Мюлезайлер ответил, что ничего тут поделать не может, а коли милостивым господам угодно будет этому воспротивиться, то пусть попробуют. Он, однако, думает, что господам было бы лучше, если б народ верил, что Господь карает жестоких людей у власти, а не что Бог для господ, но не для крестьян. Когда народ верит в Бога, то и наказание возлагает на его плечи, а когда не верит и не может найти утешения в жизни вечной, мстит за себя сам и в конце концов выходит победителем. Когда же народ не боится ни Бога, ни черта, не боится он тем паче и властей.
Тут бургомистр уронил голову на руки и сказал, что добром это не кончится и что об этом он и не подумал. Он сообщит все милостивым господам, а Мюлезайлеру пока лучше помалкивать.
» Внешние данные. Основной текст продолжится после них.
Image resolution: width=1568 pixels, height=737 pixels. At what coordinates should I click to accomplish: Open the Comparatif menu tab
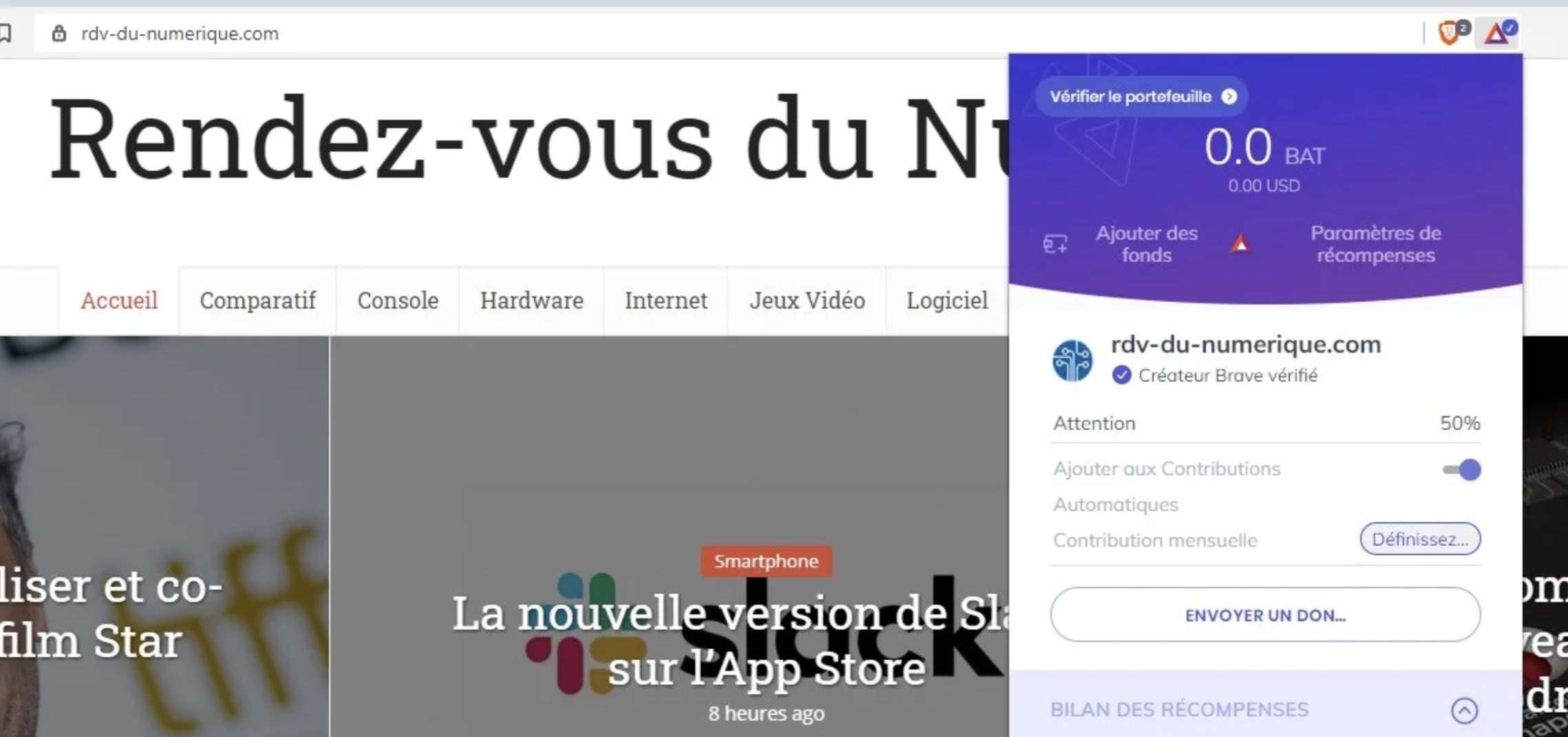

Мюлезайлер ответил, что и так собирался молчать, но шила в мешке не утаишь. Что видели женщины, что случилось на Духов день, знают уже по всей стране. И каждый раз, когда он будет отправляться за новыми греховодниками, — а делать это ему предстоит на каждый Духов день между тремя и четырьмя часами пополудни, — люди будут его видеть, и каждый раз кто-нибудь, кто родился в Пост, узрит и весь караван несчастных. И хорошо бы, чтобы эта новость дошла до всех господ, тогда и процессия год от года становилась бы короче.
Обербургомистр не нашел, что возразить, и самолично поскакал в Берн с новостями.